Play with alignment:

Some photographers center all their pictures, some stick to the rule of thirds and some don't follow any specific alignment rule. Bottom line — play with alignment. It can make or break an image and some photographers' alignment is part of what makes their style unique. 

"I basically go with the flow," Lott said. "If I compose I don't really look for rule of thirds. I see something, I shoot it If I like the way it's framed in the picture."

But photographer Pei Ketron swears by symmetrical photographs. "A perfectly aligned and symmetrical image just feels balanced and right to me, like there's no other way this particular scene should be looked at," she told Instagram for the "How I Shoot" series. This technique takes practice, she said. But if you're in a rush while taking the photo, she suggests apps like PS Express or PhotoForge2 for post-aligning. 
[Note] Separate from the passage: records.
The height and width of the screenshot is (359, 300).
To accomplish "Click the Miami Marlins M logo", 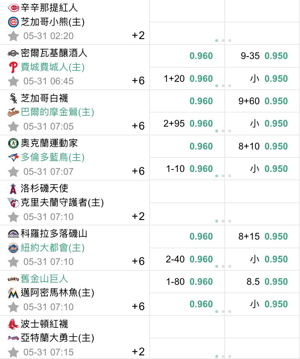I will pos(13,293).
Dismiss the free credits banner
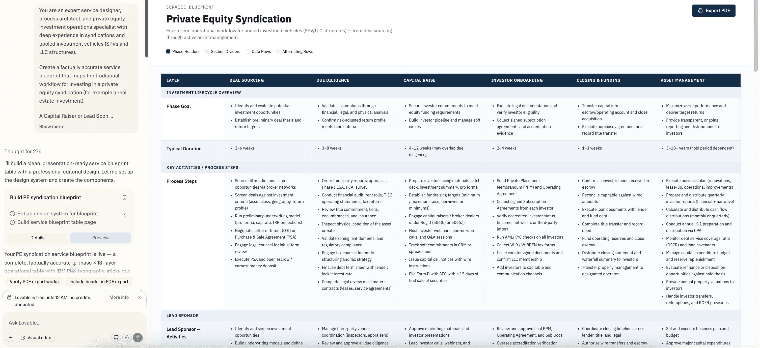 click(x=139, y=298)
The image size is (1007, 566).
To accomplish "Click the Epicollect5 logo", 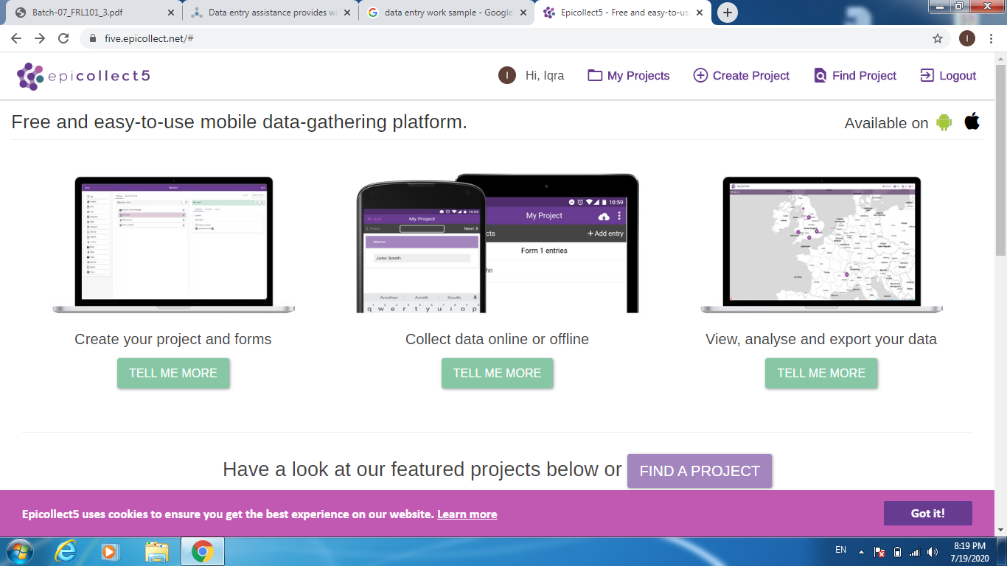I will [83, 76].
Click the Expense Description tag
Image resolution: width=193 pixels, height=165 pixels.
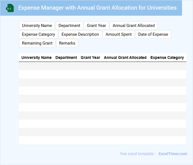pos(80,34)
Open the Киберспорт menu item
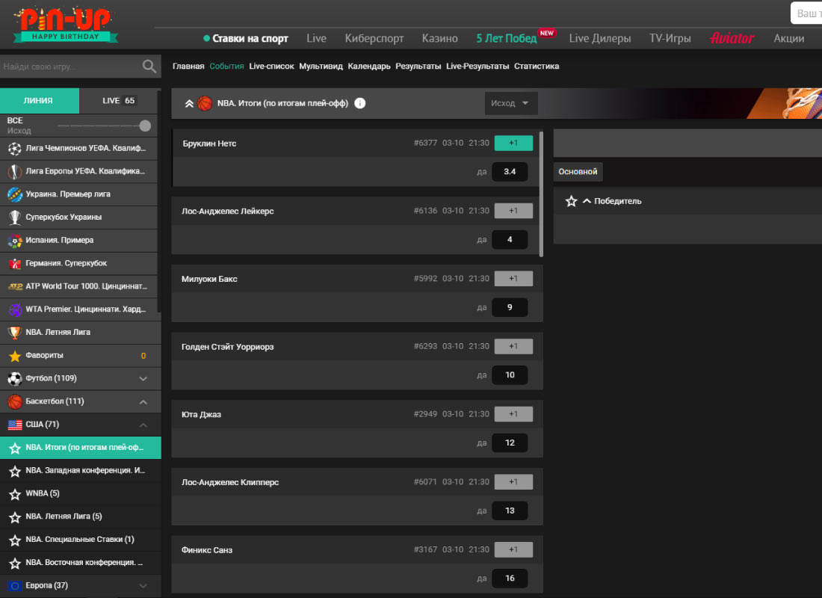The height and width of the screenshot is (598, 822). click(x=374, y=38)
Ketron doesn't always follow her own rule, though. A browse through her Instagram — which has 861,000 followers — includes various photo alignments:

With #FoodPorn, it's all in the lighting and color:

"Always try and use natural light," Gaby Dalkin, chef and Instagram connoisseur, told Epicurious. "And eat foods that are naturally colorful. Those two things make for the most gorgeous images."

Stop striving for #NoFilter:

Most Instagram pros precisely edit their photos. They don't over-saturate them or layer on filters, but they use editing apps to tweak and "enhance" the photos, as fashion blogger and Instagram pro Margaret Zhang told Buzzfeed Life. "I actually only use the apps to enhance," she said. "I take out weird shadows with Snapseed, take out weird colors with Luminescense, and find VSCO Cam is a good color corrector."